Even before the controversy over the Price Waterhouse Cooper (PWC)’s account fudging to help Satyam Computers could die down, Deloitte, a global financial services company, has landed in soup for allegedly compromising with its accounting standards.
When Satyam Ramalinga Raju found a compromising auditor in PWC, Jagati Publications Limited, the media house owned by Kadapa MP Y S Jagan Mohan Reddy, utilised Deloitte to overrate his company’s worth for better positioning on the stock market.
Deloitte manipulated the valuation of Jagati Publications up to Rs 3,500 crore instead of an actual valuation of Rs 2,500 crore and even predated the valuation to enable Jagan’s company sell equity stakes at high premiums of over Rs 350 per scrip. P N Sudarshan, senior director of Deloitte Touche Tohmatsu India Private Limited, on Wednesday made a startling confession to the Central Bureau of Investigation (CBI) that Jagan’s clout and political pressure drove the company to compromise on credibility and concede to their demands.
Sudarshan disclosed in a recorded statement under Section 164 of CrPC before a magistrate that Deloitte was pressured by Vijay Sai Reddy, the auditor of Jagati Publications Limited, to overvalue the firm.
He claimed that on compulsion they gave the assessment with a predate of November 2007 as against the actual date of April, 2008.
According to him, Vijay Sai Reddy informed them that the report was for internal audit purposes only, but was later made public and shown to prospective Jagati investors who were made to buy the stakes at high premiums.
The CBI recorded Sudarshan’s statement as witness the same way it recorded the statement of Congress leader Varadarajulu Reddy’s son, Konda Reddy, in the Obulapuram Mining Corporation case.
The investigating agency has already named Vijay Sai Reddy, vice-chairman and former auditor of Jagati Publications, as an accused.
The investors, representatives from several corporates like Hetero Drugs who were summoned by the CBI, have informed agency sleuths that they had made the investments based on the audit report of Deloitte.
“We gave the valuation report in 2007 relying on the documents provided by auditor Vijay Sai Reddy and did not verify the details,” said Sudarshan. Deloitte spokesman Malika Kumar said that the company extended full cooperation and assistance for the investigation.
Another auditing firm, Jagadisan and Company of Chennai, valued the three firms at Rs 410 crore, including Jagati at Rs 196 crore, Indira TV at Rs 185 crore, and Janani Infra at Rs 29 crore even before the media house floated by Jagan had even opened up business.

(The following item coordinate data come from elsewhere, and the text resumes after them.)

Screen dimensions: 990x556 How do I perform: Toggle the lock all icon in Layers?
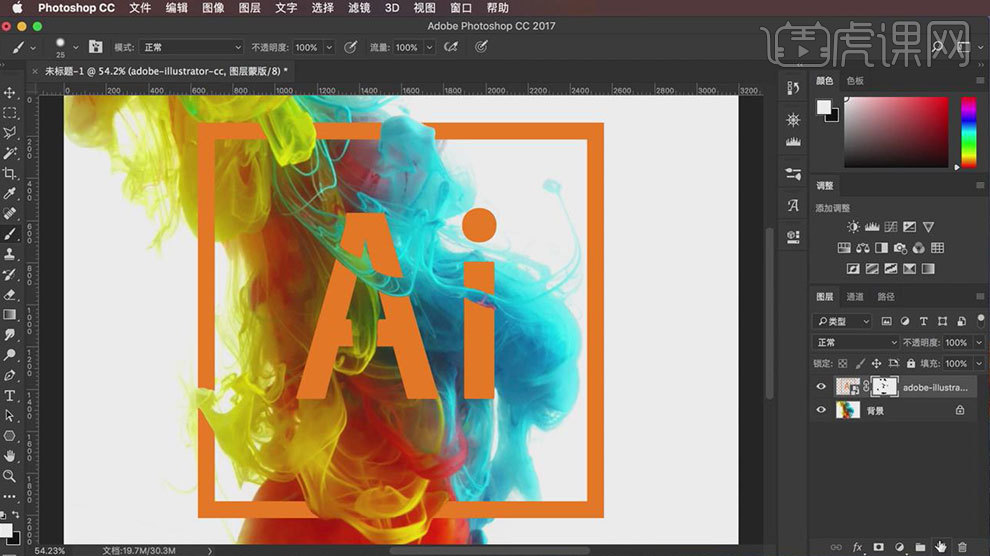click(912, 364)
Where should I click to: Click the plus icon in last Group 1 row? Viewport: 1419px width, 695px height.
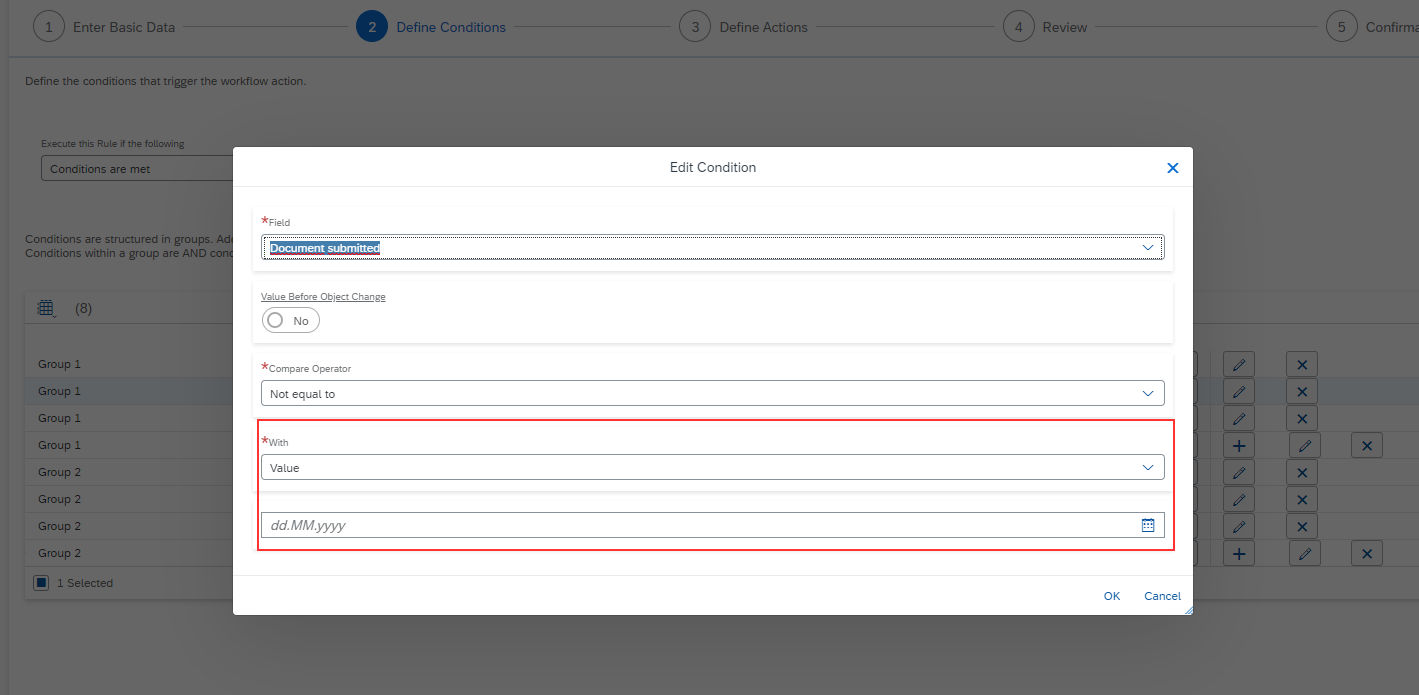1238,446
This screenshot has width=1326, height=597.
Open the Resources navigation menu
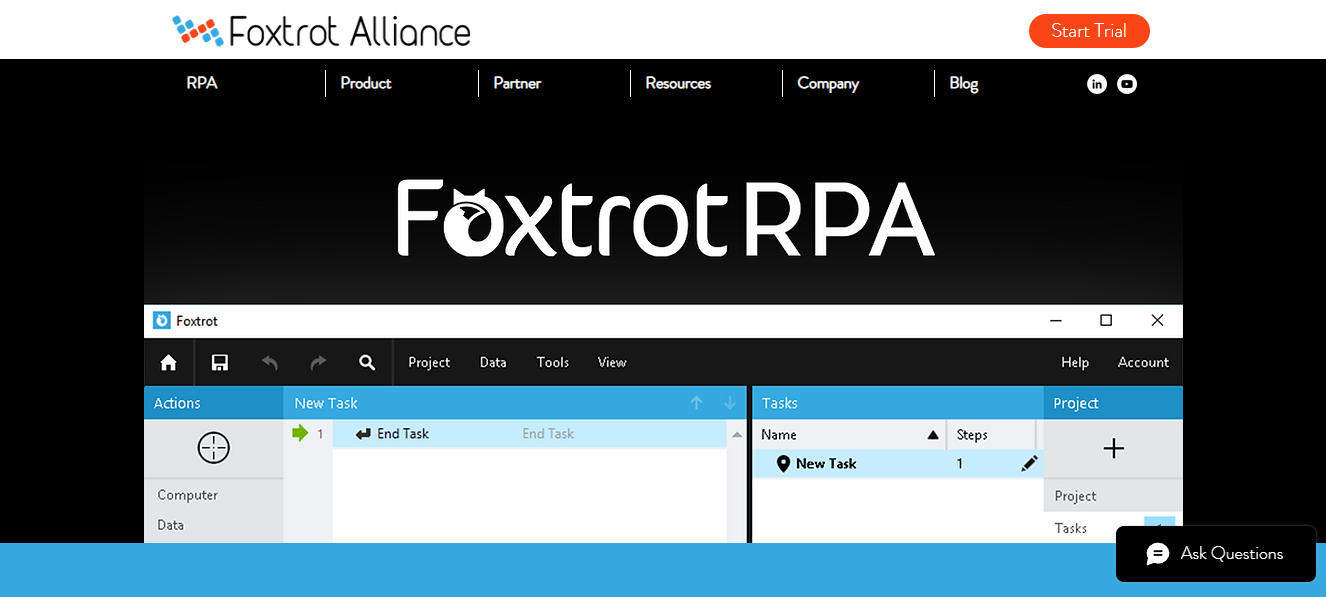tap(678, 83)
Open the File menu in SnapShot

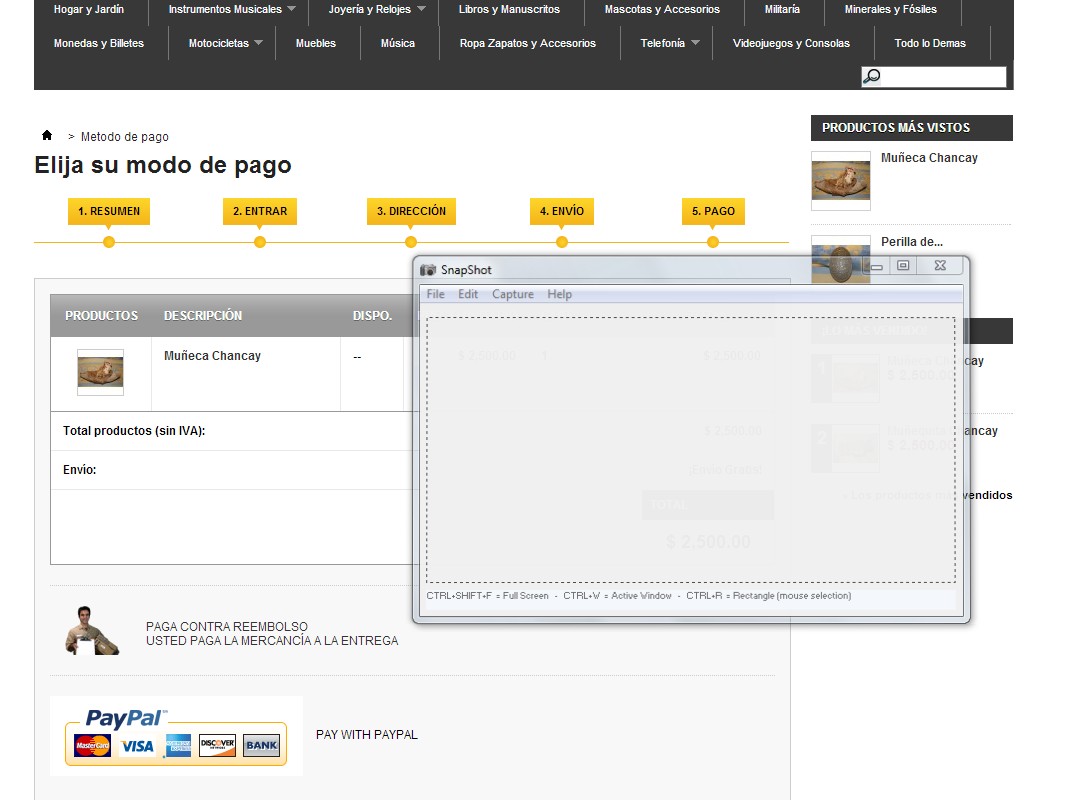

Deloitte claims Jagan’s auditor Vijay Sai Reddy had violated the normal terms made with them not to use it for market purposes. It is a clear violation of customer-auditor confidentiality agreement.
But, Deloitte had not reported any such agreement to either the Sebi or other regulators when the Jagati Publications had used the document to induce investors.
When asked why the same ethical standards were not observed in respect of public interest, a Deloitte representative said they were promised by Jagati that they would not publicly quote it.
As a result many investors who were granted land under the special economic zone (SEZ) in the state were made to buy shares of a company with a market value of Rs 30 only at an exorbitant price of Rs 350 per scrip. Sai Reddy may be arrested soon.
The Enforcement Directorate (ED) on Thursday issued summons in connection with the money laundering case to Jagan. The ED has asked him to send an authorised person who will answer questions on his behalf at its New Delhi headquarters on or before November 28.